■ **What you have to do**:
Print only the lines from the one with "The height and width of the screenshot is (523, 951)." through the end of the data, exactly, and please omit pictures.

--- Information provided Enclosed Below ---

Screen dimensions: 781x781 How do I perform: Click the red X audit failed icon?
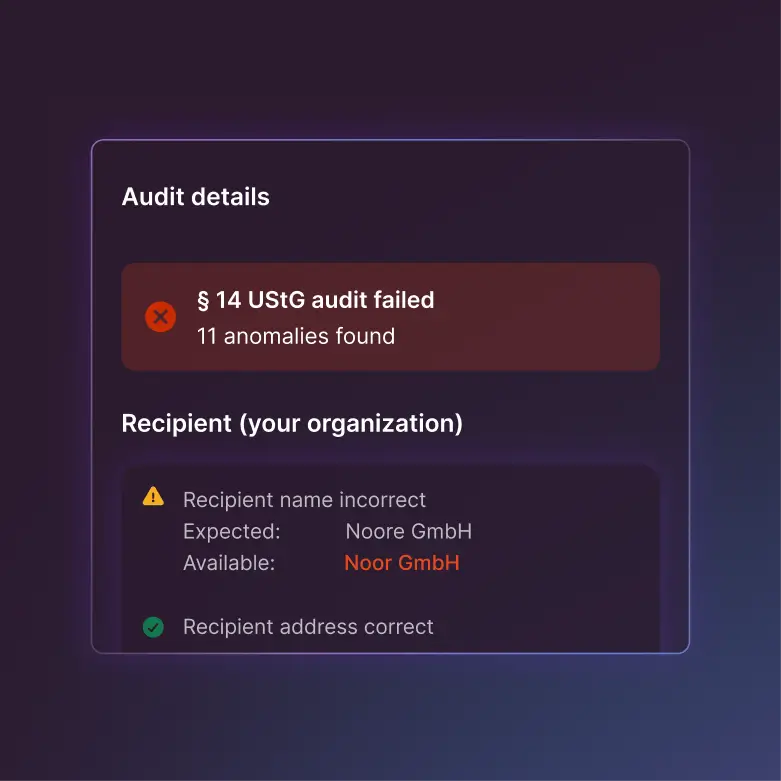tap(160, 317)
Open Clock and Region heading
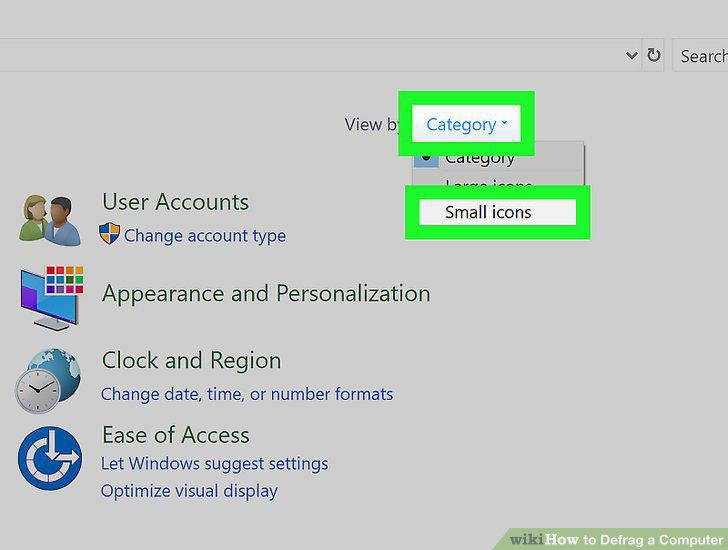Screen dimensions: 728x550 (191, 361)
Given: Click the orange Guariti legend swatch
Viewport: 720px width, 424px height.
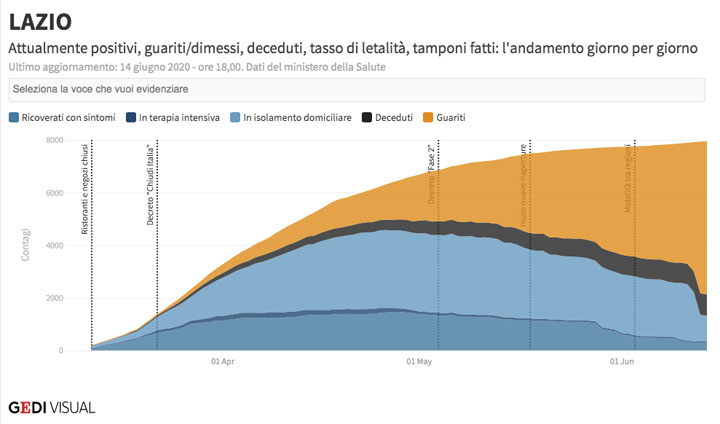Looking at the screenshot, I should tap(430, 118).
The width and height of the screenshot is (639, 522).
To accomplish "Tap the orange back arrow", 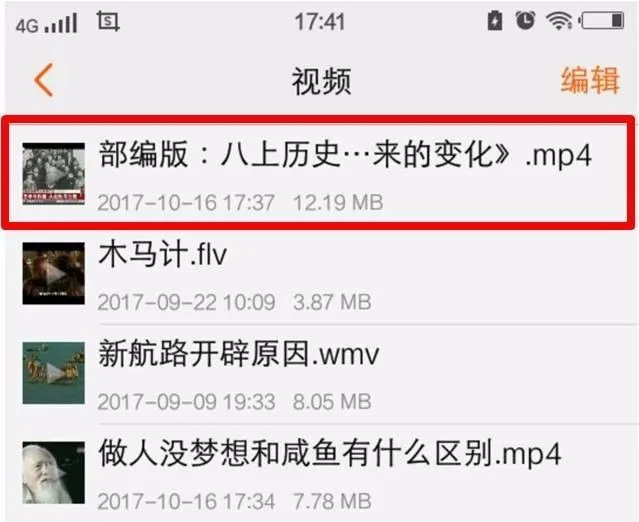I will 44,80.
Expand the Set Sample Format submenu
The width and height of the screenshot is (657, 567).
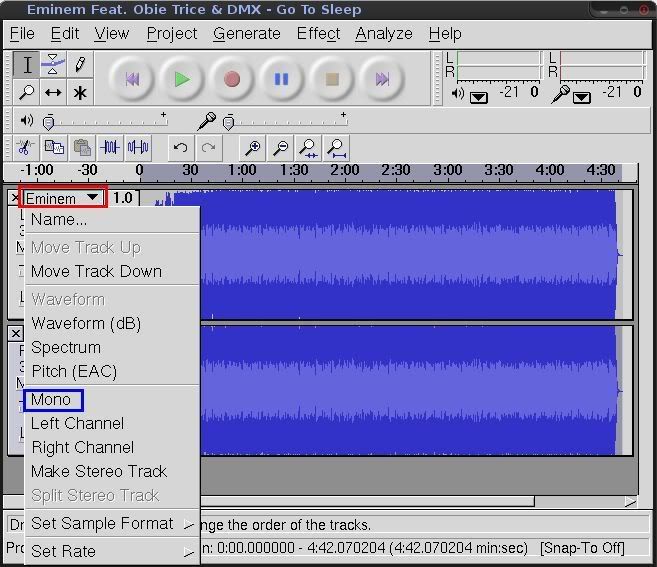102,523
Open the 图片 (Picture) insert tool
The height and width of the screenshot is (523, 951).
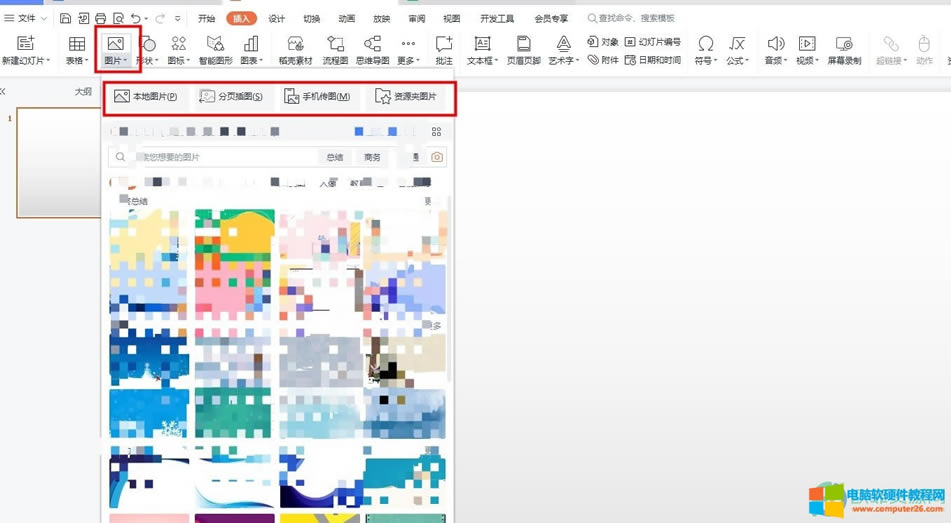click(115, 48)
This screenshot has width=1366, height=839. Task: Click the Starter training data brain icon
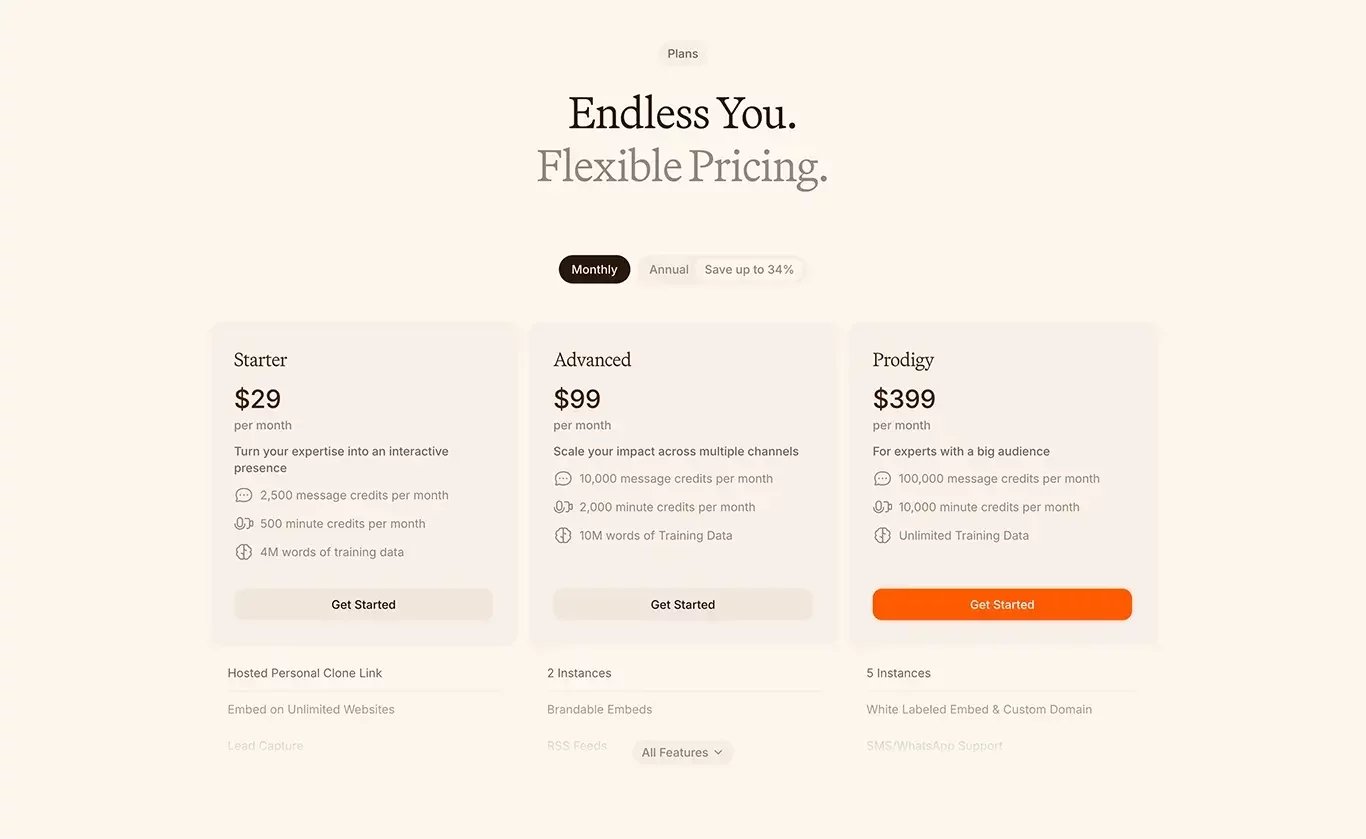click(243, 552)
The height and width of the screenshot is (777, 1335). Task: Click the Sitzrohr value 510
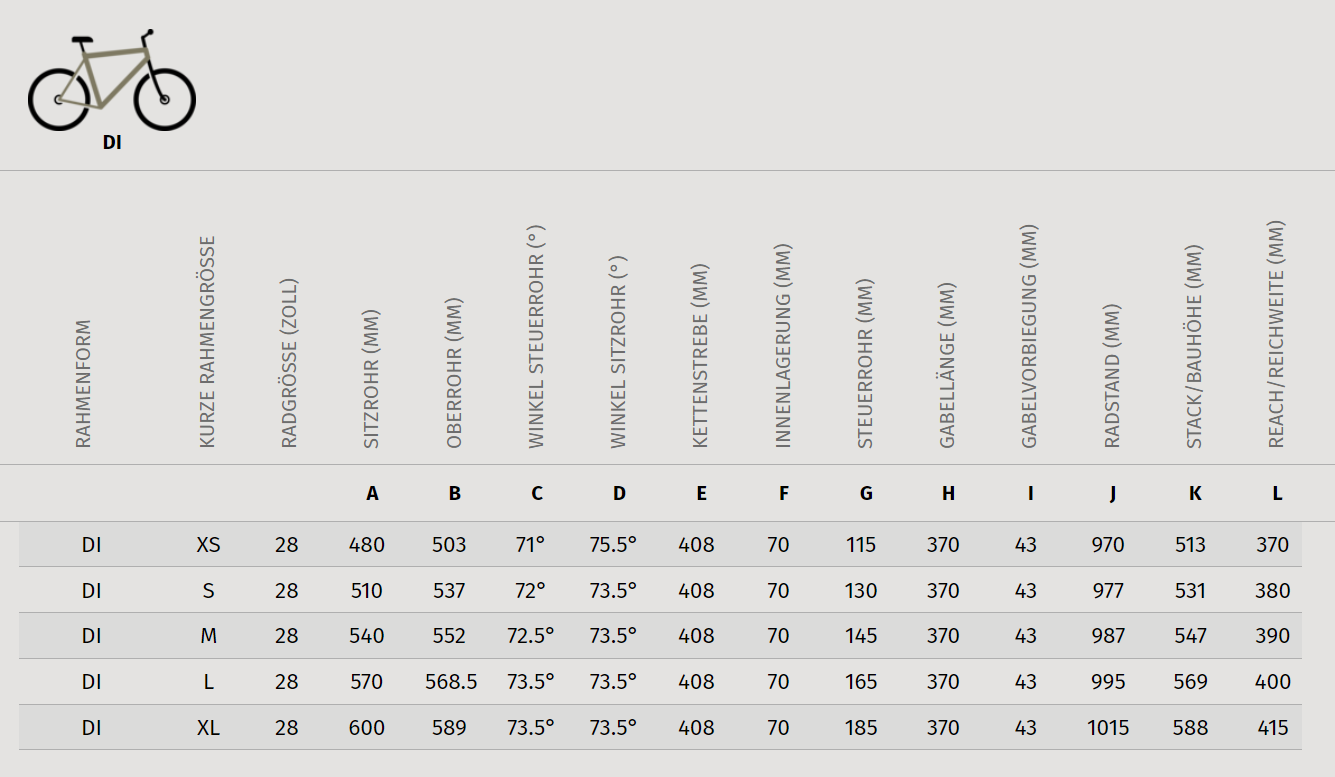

--- End of Enclosed Information provided ---

■ **Task answer**:
The height and width of the screenshot is (523, 951).
click(115, 48)
This screenshot has width=1366, height=839. Task: Click the Starter training data brain icon
click(243, 552)
The height and width of the screenshot is (777, 1335). Task: Click the Sitzrohr value 510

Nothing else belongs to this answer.